RICHIESTE —
1/ Stampa senza alcuna modifica il passo dell'intervista sulla famiglia che parte dalle parole "D. – Oggi la" e si chiude dopo le parole "fondamentale della società?".
2/ Secondo l'intervista sulla famiglia, quale forma assume la sofferenza della famiglia nei Paesi poveri?

D. – Oggi la famiglia soffre sempre di più: nei Paesi poveri la sofferenza è la miseria e l’abbandono. Nei Paesi ricchi, la disgregazione, lo stravolgimento della sua struttura naturale. Quale parola di speranza può portare al mondo la Chiesa per sostenere questa cellula fondamentale della società?

 

R. - Occorre dare a tutti la coscienza che la famiglia  rappresenta  la  cellula fondamentale della società: questo è molto importante, così come è importante che le famiglie stesse abbiano coscienza di questo. E’ importante affermarlo tutti insieme, non soltanto il Papa o i sacerdoti, ma soprattutto i laici: dobbiamo lottare tutti affinché la coscienza pubblica venga formata nuovamente, prendendo coscienza del tesoro rappresentato dalla famiglia, del valore della famiglia.

 

D. – A Valencia sono presenti numerosissime famiglie. Qual è il contributo delle famiglie cristiane alla società secolarizzata?

ESTRATTI DEI DATI —
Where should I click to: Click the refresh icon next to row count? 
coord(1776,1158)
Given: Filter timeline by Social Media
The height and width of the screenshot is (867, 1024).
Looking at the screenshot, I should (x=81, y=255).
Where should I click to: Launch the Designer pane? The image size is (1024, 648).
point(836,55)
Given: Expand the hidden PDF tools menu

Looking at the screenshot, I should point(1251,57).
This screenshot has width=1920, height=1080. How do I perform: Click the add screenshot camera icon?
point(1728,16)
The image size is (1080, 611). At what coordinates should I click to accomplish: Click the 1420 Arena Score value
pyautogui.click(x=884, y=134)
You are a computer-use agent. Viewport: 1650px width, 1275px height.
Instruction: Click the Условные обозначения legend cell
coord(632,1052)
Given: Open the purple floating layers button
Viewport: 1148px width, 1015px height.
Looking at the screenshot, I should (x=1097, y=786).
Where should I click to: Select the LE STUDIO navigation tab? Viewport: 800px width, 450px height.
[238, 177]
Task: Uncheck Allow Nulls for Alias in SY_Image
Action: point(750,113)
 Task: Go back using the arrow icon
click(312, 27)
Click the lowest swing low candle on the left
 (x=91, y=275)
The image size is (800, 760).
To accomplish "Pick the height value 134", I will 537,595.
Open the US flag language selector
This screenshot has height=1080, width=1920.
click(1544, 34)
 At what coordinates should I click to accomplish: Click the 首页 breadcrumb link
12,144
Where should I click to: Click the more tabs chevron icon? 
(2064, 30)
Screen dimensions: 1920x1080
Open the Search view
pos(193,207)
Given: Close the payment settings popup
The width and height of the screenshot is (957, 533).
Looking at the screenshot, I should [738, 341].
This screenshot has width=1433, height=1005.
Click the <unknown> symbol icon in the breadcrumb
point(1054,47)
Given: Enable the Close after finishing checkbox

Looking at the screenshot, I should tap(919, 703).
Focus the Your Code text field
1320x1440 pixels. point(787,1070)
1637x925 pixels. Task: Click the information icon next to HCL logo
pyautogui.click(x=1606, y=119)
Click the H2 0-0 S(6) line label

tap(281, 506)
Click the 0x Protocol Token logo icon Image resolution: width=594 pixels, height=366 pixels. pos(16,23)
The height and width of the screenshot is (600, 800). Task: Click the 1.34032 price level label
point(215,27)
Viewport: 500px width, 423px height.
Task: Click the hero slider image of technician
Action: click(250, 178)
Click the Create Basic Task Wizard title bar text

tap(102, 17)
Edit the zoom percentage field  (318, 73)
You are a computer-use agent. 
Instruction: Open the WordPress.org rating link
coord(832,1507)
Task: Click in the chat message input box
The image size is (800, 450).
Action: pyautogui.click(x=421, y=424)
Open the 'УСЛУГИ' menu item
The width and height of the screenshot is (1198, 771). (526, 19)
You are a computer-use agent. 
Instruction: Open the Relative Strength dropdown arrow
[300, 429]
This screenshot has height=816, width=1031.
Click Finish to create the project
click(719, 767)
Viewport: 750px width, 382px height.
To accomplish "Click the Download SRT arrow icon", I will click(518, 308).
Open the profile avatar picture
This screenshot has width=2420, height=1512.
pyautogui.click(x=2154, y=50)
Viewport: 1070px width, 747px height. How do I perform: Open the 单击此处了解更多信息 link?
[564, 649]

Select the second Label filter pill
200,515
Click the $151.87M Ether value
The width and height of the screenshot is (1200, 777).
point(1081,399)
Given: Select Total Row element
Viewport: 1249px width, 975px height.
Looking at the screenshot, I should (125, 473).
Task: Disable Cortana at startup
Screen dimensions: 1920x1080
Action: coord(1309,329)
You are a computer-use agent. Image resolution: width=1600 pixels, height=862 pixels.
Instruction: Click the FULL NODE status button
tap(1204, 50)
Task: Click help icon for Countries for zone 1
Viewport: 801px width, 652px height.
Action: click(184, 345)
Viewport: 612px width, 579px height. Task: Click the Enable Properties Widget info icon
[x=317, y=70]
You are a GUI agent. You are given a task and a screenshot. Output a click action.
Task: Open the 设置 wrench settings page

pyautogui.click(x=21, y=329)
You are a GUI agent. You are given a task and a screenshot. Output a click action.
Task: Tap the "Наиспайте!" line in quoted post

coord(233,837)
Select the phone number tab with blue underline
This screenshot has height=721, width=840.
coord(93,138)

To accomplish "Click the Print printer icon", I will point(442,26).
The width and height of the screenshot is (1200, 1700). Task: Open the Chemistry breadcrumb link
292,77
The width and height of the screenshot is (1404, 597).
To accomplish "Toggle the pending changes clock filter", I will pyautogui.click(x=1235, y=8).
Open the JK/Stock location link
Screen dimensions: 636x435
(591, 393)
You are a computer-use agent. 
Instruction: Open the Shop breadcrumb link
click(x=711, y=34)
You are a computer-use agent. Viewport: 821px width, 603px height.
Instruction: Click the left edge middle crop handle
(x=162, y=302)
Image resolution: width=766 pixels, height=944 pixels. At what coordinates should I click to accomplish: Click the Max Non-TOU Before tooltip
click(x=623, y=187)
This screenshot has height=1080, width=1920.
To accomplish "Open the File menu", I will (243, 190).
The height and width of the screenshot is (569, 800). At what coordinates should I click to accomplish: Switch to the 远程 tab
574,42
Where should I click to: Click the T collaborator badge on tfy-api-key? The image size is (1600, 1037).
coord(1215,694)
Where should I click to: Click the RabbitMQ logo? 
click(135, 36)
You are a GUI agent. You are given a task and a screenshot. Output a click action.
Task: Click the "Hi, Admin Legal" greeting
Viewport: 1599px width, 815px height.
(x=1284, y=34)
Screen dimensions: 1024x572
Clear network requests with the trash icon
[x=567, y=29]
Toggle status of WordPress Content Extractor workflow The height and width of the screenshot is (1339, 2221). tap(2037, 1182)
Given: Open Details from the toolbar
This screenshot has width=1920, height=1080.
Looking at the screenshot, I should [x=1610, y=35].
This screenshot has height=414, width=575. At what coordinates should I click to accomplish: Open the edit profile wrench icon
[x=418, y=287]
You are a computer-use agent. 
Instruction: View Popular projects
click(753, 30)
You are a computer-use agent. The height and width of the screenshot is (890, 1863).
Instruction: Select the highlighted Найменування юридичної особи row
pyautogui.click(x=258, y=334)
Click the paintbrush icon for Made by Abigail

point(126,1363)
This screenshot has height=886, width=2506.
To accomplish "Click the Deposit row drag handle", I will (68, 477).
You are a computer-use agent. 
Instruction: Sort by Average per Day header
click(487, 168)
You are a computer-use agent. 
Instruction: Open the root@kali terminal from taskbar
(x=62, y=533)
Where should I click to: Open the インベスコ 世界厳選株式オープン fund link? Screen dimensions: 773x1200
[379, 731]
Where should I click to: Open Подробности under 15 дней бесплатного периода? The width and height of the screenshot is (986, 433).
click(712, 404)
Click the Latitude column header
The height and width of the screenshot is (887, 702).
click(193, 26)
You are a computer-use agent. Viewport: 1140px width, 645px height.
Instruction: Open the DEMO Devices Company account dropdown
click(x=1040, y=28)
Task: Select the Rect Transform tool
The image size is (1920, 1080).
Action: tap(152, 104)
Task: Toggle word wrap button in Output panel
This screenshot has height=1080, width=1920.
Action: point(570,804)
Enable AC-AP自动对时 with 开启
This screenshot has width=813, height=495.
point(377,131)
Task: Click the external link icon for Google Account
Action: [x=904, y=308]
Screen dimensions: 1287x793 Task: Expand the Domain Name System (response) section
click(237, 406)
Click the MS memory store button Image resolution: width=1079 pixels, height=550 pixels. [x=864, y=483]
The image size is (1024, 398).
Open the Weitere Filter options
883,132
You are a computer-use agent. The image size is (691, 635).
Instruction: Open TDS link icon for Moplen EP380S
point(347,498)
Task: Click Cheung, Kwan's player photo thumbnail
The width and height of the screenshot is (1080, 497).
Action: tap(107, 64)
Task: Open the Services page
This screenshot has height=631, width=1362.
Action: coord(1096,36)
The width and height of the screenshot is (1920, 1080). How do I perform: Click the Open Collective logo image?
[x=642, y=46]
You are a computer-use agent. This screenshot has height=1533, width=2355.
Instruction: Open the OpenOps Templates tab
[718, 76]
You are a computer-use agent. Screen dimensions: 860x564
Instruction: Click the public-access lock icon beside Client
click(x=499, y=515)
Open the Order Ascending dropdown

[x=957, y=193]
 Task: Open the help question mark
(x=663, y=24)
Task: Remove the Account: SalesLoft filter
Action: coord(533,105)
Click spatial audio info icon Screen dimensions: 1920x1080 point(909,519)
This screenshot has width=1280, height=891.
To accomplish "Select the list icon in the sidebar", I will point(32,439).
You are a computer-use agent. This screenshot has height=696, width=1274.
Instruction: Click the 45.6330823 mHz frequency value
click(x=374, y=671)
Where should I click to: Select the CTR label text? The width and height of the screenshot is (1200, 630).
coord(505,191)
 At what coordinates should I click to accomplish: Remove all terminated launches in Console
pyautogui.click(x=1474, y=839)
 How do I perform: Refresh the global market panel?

RISPOSTE —
1/
D. – Oggi la famiglia soffre sempre di più: nei Paesi poveri la sofferenza è la miseria e l’abbandono. Nei Paesi ricchi, la disgregazione, lo stravolgimento della sua struttura naturale. Quale parola di speranza può portare al mondo la Chiesa per sostenere questa cellula fondamentale della società?

2/ La miseria e l'abbandono.